▶ **Tarefa**:
Reproduza todos os itens a seguir linha por linha, sem qualquer alteração.

++++++++

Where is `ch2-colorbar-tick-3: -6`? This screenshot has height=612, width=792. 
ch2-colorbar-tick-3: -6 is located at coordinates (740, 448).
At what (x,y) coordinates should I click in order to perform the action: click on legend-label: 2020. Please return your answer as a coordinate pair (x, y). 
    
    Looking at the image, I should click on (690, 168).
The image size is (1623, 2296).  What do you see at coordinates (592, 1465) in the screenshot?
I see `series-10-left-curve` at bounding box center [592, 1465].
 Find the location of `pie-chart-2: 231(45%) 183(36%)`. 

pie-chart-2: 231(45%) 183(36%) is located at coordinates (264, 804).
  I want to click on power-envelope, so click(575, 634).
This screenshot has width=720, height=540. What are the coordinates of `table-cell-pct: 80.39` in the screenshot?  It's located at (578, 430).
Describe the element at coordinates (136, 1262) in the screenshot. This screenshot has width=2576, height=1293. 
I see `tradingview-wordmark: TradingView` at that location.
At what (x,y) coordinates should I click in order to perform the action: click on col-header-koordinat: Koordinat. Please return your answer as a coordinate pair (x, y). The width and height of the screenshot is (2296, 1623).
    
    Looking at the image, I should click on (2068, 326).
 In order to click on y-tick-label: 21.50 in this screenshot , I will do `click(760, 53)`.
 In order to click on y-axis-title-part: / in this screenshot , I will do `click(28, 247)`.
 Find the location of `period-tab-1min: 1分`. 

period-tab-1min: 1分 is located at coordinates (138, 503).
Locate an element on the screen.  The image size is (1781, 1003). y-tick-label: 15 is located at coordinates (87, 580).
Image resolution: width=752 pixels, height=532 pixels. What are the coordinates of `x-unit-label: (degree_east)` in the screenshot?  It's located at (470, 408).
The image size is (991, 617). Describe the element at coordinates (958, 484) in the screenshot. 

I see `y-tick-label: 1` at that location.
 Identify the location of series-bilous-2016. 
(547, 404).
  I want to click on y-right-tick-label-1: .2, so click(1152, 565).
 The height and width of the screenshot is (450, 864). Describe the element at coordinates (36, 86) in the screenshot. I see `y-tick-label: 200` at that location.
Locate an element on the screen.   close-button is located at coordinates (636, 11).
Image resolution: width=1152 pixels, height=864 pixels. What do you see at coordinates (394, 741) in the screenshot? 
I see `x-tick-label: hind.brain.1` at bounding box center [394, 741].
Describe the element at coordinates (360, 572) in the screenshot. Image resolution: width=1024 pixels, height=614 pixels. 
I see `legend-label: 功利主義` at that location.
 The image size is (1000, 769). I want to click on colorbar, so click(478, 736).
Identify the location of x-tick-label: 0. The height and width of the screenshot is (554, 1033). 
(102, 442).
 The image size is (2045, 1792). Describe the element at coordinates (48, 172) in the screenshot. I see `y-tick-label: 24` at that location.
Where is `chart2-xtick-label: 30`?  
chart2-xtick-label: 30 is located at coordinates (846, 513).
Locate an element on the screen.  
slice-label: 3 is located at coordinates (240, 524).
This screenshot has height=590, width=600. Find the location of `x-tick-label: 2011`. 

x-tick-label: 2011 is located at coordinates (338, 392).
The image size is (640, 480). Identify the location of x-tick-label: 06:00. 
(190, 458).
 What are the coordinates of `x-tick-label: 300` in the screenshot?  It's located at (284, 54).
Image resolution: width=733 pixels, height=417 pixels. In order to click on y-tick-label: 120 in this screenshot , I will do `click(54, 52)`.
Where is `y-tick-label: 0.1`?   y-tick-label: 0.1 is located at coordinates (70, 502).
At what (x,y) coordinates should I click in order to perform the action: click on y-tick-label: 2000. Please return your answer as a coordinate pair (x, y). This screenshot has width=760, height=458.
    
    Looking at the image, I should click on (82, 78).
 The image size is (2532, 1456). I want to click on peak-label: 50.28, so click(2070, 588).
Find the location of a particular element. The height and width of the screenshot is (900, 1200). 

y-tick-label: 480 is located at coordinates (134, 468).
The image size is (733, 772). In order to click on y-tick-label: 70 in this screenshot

++++++++

▶ **Resposta ao exercício**:
Where is `ch2-colorbar-tick-3: -6`? This screenshot has height=612, width=792. 
ch2-colorbar-tick-3: -6 is located at coordinates (740, 448).
At what (x,y) coordinates should I click in order to perform the action: click on legend-label: 2020. Please return your answer as a coordinate pair (x, y). 
    
    Looking at the image, I should click on (690, 168).
The image size is (1623, 2296).  What do you see at coordinates (592, 1465) in the screenshot?
I see `series-10-left-curve` at bounding box center [592, 1465].
 Find the location of `pie-chart-2: 231(45%) 183(36%)`. 

pie-chart-2: 231(45%) 183(36%) is located at coordinates (264, 804).
  I want to click on power-envelope, so click(575, 634).
This screenshot has width=720, height=540. What are the coordinates of `table-cell-pct: 80.39` in the screenshot?  It's located at (578, 430).
Describe the element at coordinates (136, 1262) in the screenshot. This screenshot has width=2576, height=1293. 
I see `tradingview-wordmark: TradingView` at that location.
At what (x,y) coordinates should I click in order to perform the action: click on col-header-koordinat: Koordinat. Please return your answer as a coordinate pair (x, y). The width and height of the screenshot is (2296, 1623).
    
    Looking at the image, I should click on (2068, 326).
 In order to click on y-tick-label: 21.50 in this screenshot , I will do `click(760, 53)`.
 In order to click on y-axis-title-part: / in this screenshot , I will do `click(28, 247)`.
 Find the location of `period-tab-1min: 1分`. 

period-tab-1min: 1分 is located at coordinates (138, 503).
Locate an element on the screen.  The image size is (1781, 1003). y-tick-label: 15 is located at coordinates (87, 580).
Image resolution: width=752 pixels, height=532 pixels. What are the coordinates of `x-unit-label: (degree_east)` in the screenshot?  It's located at (470, 408).
The image size is (991, 617). Describe the element at coordinates (958, 484) in the screenshot. 

I see `y-tick-label: 1` at that location.
 Identify the location of series-bilous-2016. 
(547, 404).
  I want to click on y-right-tick-label-1: .2, so click(1152, 565).
 The height and width of the screenshot is (450, 864). Describe the element at coordinates (36, 86) in the screenshot. I see `y-tick-label: 200` at that location.
Locate an element on the screen.   close-button is located at coordinates (636, 11).
Image resolution: width=1152 pixels, height=864 pixels. What do you see at coordinates (394, 741) in the screenshot? 
I see `x-tick-label: hind.brain.1` at bounding box center [394, 741].
Describe the element at coordinates (360, 572) in the screenshot. Image resolution: width=1024 pixels, height=614 pixels. 
I see `legend-label: 功利主義` at that location.
 The image size is (1000, 769). I want to click on colorbar, so click(478, 736).
Identify the location of x-tick-label: 0. The height and width of the screenshot is (554, 1033). 
(102, 442).
 The image size is (2045, 1792). Describe the element at coordinates (48, 172) in the screenshot. I see `y-tick-label: 24` at that location.
Where is `chart2-xtick-label: 30`?  
chart2-xtick-label: 30 is located at coordinates (846, 513).
Locate an element on the screen.  
slice-label: 3 is located at coordinates (240, 524).
This screenshot has height=590, width=600. Find the location of `x-tick-label: 2011`. 

x-tick-label: 2011 is located at coordinates (338, 392).
The image size is (640, 480). Identify the location of x-tick-label: 06:00. 
(190, 458).
 What are the coordinates of `x-tick-label: 300` in the screenshot?  It's located at (284, 54).
Image resolution: width=733 pixels, height=417 pixels. In order to click on y-tick-label: 120 in this screenshot , I will do `click(54, 52)`.
Where is `y-tick-label: 0.1`?   y-tick-label: 0.1 is located at coordinates (70, 502).
At what (x,y) coordinates should I click in order to perform the action: click on y-tick-label: 2000. Please return your answer as a coordinate pair (x, y). This screenshot has width=760, height=458.
    
    Looking at the image, I should click on (82, 78).
 The image size is (2532, 1456). I want to click on peak-label: 50.28, so click(2070, 588).
Find the location of a particular element. The height and width of the screenshot is (900, 1200). 

y-tick-label: 480 is located at coordinates (134, 468).
The image size is (733, 772). In order to click on y-tick-label: 70 in this screenshot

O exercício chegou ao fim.